ビジネス

2023.04.17 19:00

バチェラー黄皓氏が「コミュニケーションの恐怖」を通じて体得した交渉術とは

「自分の考えていることが、うまく人に伝えられない」「人とコミュニケーションをとることに、苦手意識がある」と悩む方は多くいる。しかし、その悩みこそ「相手とよい関係を築き、人を動かす」ための第1歩に変えられるのだ。『超完璧な伝え方』の著者、4代目バチェラー・黄皓氏による「誰とでもスマートに人間関係を築く」ための簡単なテクニックを紹介する。

(記事提供=ダイヤモンド・オンライン


「相手が何を言ってくるか」想像しておく


仕事をしていると、相手と交渉する場面がたくさんあると思う。

交渉では基本的に「何が出てきても動じない」スタイルを貫けると強いものだ。

そのためにも、交渉に臨む前にまず自分の5W1Hを明確にしなければならない。

そして、相手が何を言ってくるかもあらかじめ想像しておく。

交渉である以上、自分のニーズと相手のニーズには必ず乖離があるはずだ。

その乖離を大前提として、提示される条件を想定するのだ。

そのうえで、自分と相手の質疑応答も想定し、答えを用意しておく。

「今日はこの交渉をしに行くので、相手からは、おそらくこういう返答がくる。そしたら、こう切り返す」と事前にイメージしておく。

私は交渉に臨む前に、返答のパターンを10通りは準備するようにしている。

そして、想定をするなかで、自分が受け入れられる範囲のゴールも決めておく。

「ここまでは譲れるけれど、これ以上は譲れない」という境界線をあらかじめ定めておくのだ。

これらの準備をしたうえで、交渉に臨む。

絶対に相手を否定しない


この本ではコミュニケーションの前提として勝ちすぎないことが大切と伝えた。

交渉においても100%勝つのではなく、「5勝5敗に見える6勝4敗」を目指すべきである。

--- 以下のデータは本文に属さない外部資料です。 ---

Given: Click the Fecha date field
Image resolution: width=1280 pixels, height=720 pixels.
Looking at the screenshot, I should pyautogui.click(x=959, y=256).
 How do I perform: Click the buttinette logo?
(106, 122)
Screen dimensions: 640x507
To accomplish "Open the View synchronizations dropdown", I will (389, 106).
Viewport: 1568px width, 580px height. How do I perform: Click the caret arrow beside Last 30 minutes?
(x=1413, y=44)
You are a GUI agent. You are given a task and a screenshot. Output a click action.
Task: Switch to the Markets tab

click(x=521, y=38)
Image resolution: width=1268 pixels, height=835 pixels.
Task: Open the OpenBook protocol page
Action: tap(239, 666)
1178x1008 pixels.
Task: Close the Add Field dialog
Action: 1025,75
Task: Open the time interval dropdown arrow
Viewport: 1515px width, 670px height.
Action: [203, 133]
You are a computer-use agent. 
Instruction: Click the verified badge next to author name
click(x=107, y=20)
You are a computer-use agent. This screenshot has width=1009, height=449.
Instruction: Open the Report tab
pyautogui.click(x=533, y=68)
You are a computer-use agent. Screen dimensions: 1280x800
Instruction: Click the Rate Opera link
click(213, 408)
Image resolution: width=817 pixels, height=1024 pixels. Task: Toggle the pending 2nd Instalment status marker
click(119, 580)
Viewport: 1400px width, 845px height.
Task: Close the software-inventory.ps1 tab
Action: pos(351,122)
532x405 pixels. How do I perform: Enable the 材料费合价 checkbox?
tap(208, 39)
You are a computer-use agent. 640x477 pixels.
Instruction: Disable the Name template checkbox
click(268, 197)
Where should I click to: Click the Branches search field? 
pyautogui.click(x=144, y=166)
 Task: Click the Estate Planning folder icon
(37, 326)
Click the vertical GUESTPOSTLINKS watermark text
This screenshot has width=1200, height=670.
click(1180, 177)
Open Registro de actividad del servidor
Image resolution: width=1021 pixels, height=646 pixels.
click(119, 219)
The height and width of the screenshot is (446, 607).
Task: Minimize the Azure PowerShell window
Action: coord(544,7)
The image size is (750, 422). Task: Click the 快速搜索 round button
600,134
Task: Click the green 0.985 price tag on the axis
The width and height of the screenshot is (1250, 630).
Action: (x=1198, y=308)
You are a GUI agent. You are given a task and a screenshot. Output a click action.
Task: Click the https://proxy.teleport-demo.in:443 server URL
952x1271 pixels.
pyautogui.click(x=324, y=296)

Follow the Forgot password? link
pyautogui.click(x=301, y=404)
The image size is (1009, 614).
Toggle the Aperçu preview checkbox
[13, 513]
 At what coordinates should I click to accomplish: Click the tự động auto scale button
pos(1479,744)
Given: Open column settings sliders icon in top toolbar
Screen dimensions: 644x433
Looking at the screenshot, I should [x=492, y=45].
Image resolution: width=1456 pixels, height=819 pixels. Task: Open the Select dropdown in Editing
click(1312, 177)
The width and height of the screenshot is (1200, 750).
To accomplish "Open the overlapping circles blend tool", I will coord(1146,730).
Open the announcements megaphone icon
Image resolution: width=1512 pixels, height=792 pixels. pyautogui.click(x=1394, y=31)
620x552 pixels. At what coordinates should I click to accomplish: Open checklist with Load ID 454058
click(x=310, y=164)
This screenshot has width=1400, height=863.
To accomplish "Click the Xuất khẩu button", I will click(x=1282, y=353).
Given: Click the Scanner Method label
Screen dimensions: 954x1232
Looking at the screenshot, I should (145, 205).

ポイントは、すべての会話において絶対に相手を否定しないこと。

たとえば、自分が提示した条件Aに対し、相手は「いやー、うちはBじゃないとだめですね」と食い違いがあったとする。

そのとき、「いやいや、Aでお願いしますよ」と自分のニーズを押し付けてはいけない。

「そうですよね。いやー、Bは絶対いいですね。〇〇さんにとっては、Bじゃないと厳しい面もありますよね」と一度受け入れるようにする。

しかし、これは受け入れたフリなのだ。

「いいですよね。わかります。じゃあBを実現するうえでも、私たちとしてはこういう要素がないと難しくて、ここだけ叶えてくれませんか? それで限りなくBに近い条件をお届けすることができます」

このように相手のニーズを受け入れているように見せながら、自分のニーズに寄せていく。

これが交渉で目指すべきスタイルだ。

交渉は非常に難しいコミュニケーションだが、原則は相手と対等であるはずである。

対等な関係においては、相手をムキにさせることが一番の損になってしまう。

相手に一定の満足感を与えることが大事だ。

「でも・しかし・とはいえ」など、相手を否定する言葉は絶対に使わない。

まず示すべきは相手への共感や敬意なのだ。

些細なことに感じるかもしれないが、相手を否定しないというのは、交渉に限らずあらゆるコミュニケーションの基本であり、王道のテクニックでもある。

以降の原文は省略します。